What you are asked to do — Output the listing below verbatim, from its first line to its last.

.....

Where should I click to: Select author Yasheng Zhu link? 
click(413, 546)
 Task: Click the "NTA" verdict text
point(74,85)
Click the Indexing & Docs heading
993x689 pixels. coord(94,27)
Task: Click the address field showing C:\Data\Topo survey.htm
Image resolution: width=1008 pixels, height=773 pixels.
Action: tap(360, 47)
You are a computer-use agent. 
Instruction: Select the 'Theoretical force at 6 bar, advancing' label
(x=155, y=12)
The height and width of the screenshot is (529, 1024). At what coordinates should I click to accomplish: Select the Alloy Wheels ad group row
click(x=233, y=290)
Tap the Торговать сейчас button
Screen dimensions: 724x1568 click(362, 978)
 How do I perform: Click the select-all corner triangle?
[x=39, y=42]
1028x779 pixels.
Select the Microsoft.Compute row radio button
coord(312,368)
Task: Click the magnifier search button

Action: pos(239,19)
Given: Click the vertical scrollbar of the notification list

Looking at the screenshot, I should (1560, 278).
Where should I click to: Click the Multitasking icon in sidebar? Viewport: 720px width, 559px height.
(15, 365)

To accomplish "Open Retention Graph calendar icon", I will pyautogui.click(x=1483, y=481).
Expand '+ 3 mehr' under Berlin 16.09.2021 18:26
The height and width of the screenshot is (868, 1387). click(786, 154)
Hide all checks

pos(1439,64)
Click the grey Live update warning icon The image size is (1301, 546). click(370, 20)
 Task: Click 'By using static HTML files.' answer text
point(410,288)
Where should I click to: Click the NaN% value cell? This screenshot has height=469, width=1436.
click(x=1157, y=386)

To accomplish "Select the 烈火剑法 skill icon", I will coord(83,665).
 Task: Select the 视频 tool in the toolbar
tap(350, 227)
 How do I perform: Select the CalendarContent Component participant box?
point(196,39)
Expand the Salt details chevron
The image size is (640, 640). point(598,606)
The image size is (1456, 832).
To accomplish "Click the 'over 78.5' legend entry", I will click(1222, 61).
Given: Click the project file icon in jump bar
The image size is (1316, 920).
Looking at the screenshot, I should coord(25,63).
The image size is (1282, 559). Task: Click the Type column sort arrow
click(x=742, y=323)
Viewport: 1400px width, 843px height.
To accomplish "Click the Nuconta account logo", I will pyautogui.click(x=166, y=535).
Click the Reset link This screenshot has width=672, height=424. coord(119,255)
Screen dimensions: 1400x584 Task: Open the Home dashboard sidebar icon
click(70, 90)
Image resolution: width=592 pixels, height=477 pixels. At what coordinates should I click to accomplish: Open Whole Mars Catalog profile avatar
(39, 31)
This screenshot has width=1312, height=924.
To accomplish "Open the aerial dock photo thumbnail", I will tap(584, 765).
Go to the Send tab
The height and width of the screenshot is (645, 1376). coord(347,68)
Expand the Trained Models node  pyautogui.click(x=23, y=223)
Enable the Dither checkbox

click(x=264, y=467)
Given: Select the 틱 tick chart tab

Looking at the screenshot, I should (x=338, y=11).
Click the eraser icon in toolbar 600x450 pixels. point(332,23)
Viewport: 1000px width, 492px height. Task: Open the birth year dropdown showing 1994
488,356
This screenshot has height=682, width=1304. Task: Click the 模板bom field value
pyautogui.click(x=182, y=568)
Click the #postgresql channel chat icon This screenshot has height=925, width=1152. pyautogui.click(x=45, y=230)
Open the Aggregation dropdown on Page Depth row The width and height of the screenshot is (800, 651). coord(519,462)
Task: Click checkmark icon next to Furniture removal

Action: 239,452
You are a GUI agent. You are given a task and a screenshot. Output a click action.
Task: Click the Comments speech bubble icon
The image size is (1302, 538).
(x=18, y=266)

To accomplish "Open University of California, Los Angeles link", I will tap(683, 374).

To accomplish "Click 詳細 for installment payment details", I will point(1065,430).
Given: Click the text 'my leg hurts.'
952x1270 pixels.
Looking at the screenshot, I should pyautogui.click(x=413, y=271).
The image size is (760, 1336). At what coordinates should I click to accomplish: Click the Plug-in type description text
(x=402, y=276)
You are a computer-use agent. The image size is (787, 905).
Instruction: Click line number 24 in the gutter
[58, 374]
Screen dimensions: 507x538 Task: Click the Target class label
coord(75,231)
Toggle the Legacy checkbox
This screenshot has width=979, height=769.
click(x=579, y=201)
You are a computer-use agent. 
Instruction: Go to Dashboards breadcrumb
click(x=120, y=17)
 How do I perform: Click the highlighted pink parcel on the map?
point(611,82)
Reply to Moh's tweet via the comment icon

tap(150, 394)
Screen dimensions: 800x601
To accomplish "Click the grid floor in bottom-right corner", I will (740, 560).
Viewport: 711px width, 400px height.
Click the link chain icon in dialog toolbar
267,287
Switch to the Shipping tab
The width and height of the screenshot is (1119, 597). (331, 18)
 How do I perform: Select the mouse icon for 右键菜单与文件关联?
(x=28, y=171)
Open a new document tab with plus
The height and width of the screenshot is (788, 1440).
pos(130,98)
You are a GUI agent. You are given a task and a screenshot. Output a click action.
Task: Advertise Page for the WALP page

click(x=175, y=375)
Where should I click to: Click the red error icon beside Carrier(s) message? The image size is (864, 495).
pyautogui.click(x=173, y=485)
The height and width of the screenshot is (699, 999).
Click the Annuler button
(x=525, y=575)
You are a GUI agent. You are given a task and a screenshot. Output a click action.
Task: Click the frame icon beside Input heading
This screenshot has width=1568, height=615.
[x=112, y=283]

.....

Problem solution —
Where should I click to: Select author Yasheng Zhu link? 
click(413, 546)
 Task: Click the "NTA" verdict text
point(74,85)
Click the Indexing & Docs heading
993x689 pixels. coord(94,27)
Task: Click the address field showing C:\Data\Topo survey.htm
Image resolution: width=1008 pixels, height=773 pixels.
Action: tap(360, 47)
You are a computer-use agent. 
Instruction: Select the 'Theoretical force at 6 bar, advancing' label
(x=155, y=12)
The height and width of the screenshot is (529, 1024). At what coordinates should I click to accomplish: Select the Alloy Wheels ad group row
click(x=233, y=290)
Tap the Торговать сейчас button
Screen dimensions: 724x1568 click(362, 978)
 How do I perform: Click the select-all corner triangle?
[x=39, y=42]
1028x779 pixels.
Select the Microsoft.Compute row radio button
coord(312,368)
Task: Click the magnifier search button

Action: pos(239,19)
Given: Click the vertical scrollbar of the notification list

Looking at the screenshot, I should (1560, 278).
Where should I click to: Click the Multitasking icon in sidebar? Viewport: 720px width, 559px height.
(15, 365)

To accomplish "Open Retention Graph calendar icon", I will pyautogui.click(x=1483, y=481).
Expand '+ 3 mehr' under Berlin 16.09.2021 18:26
The height and width of the screenshot is (868, 1387). click(786, 154)
Hide all checks

pos(1439,64)
Click the grey Live update warning icon The image size is (1301, 546). click(370, 20)
 Task: Click 'By using static HTML files.' answer text
point(410,288)
Where should I click to: Click the NaN% value cell? This screenshot has height=469, width=1436.
click(x=1157, y=386)

To accomplish "Select the 烈火剑法 skill icon", I will coord(83,665).
 Task: Select the 视频 tool in the toolbar
tap(350, 227)
 How do I perform: Select the CalendarContent Component participant box?
point(196,39)
Expand the Salt details chevron
The image size is (640, 640). point(598,606)
The image size is (1456, 832).
To accomplish "Click the 'over 78.5' legend entry", I will click(1222, 61).
Given: Click the project file icon in jump bar
The image size is (1316, 920).
Looking at the screenshot, I should coord(25,63).
The image size is (1282, 559). Task: Click the Type column sort arrow
click(x=742, y=323)
Viewport: 1400px width, 843px height.
To accomplish "Click the Nuconta account logo", I will pyautogui.click(x=166, y=535).
Click the Reset link This screenshot has width=672, height=424. coord(119,255)
Screen dimensions: 1400x584 Task: Open the Home dashboard sidebar icon
click(70, 90)
Image resolution: width=592 pixels, height=477 pixels. At what coordinates should I click to accomplish: Open Whole Mars Catalog profile avatar
(39, 31)
This screenshot has width=1312, height=924.
To accomplish "Open the aerial dock photo thumbnail", I will tap(584, 765).
Go to the Send tab
The height and width of the screenshot is (645, 1376). coord(347,68)
Expand the Trained Models node  pyautogui.click(x=23, y=223)
Enable the Dither checkbox

click(x=264, y=467)
Given: Select the 틱 tick chart tab

Looking at the screenshot, I should (x=338, y=11).
Click the eraser icon in toolbar 600x450 pixels. point(332,23)
Viewport: 1000px width, 492px height. Task: Open the birth year dropdown showing 1994
488,356
This screenshot has height=682, width=1304. Task: Click the 模板bom field value
pyautogui.click(x=182, y=568)
Click the #postgresql channel chat icon This screenshot has height=925, width=1152. pyautogui.click(x=45, y=230)
Open the Aggregation dropdown on Page Depth row The width and height of the screenshot is (800, 651). coord(519,462)
Task: Click checkmark icon next to Furniture removal

Action: 239,452
You are a GUI agent. You are given a task and a screenshot. Output a click action.
Task: Click the Comments speech bubble icon
The image size is (1302, 538).
(x=18, y=266)

To accomplish "Open University of California, Los Angeles link", I will tap(683, 374).

To accomplish "Click 詳細 for installment payment details", I will point(1065,430).
Given: Click the text 'my leg hurts.'
952x1270 pixels.
Looking at the screenshot, I should pyautogui.click(x=413, y=271).
The image size is (760, 1336). At what coordinates should I click to accomplish: Click the Plug-in type description text
(x=402, y=276)
You are a computer-use agent. The image size is (787, 905).
Instruction: Click line number 24 in the gutter
[58, 374]
Screen dimensions: 507x538 Task: Click the Target class label
coord(75,231)
Toggle the Legacy checkbox
This screenshot has width=979, height=769.
click(x=579, y=201)
You are a computer-use agent. 
Instruction: Go to Dashboards breadcrumb
click(x=120, y=17)
 How do I perform: Click the highlighted pink parcel on the map?
point(611,82)
Reply to Moh's tweet via the comment icon

tap(150, 394)
Screen dimensions: 800x601
To accomplish "Click the grid floor in bottom-right corner", I will (740, 560).
Viewport: 711px width, 400px height.
Click the link chain icon in dialog toolbar
267,287
Switch to the Shipping tab
The width and height of the screenshot is (1119, 597). (331, 18)
 How do I perform: Select the mouse icon for 右键菜单与文件关联?
(x=28, y=171)
Open a new document tab with plus
The height and width of the screenshot is (788, 1440).
pos(130,98)
You are a GUI agent. You are given a task and a screenshot. Output a click action.
Task: Advertise Page for the WALP page

click(x=175, y=375)
Where should I click to: Click the red error icon beside Carrier(s) message? The image size is (864, 495).
pyautogui.click(x=173, y=485)
The height and width of the screenshot is (699, 999).
Click the Annuler button
(x=525, y=575)
You are a GUI agent. You are given a task and a screenshot. Output a click action.
Task: Click the frame icon beside Input heading
This screenshot has width=1568, height=615.
[x=112, y=283]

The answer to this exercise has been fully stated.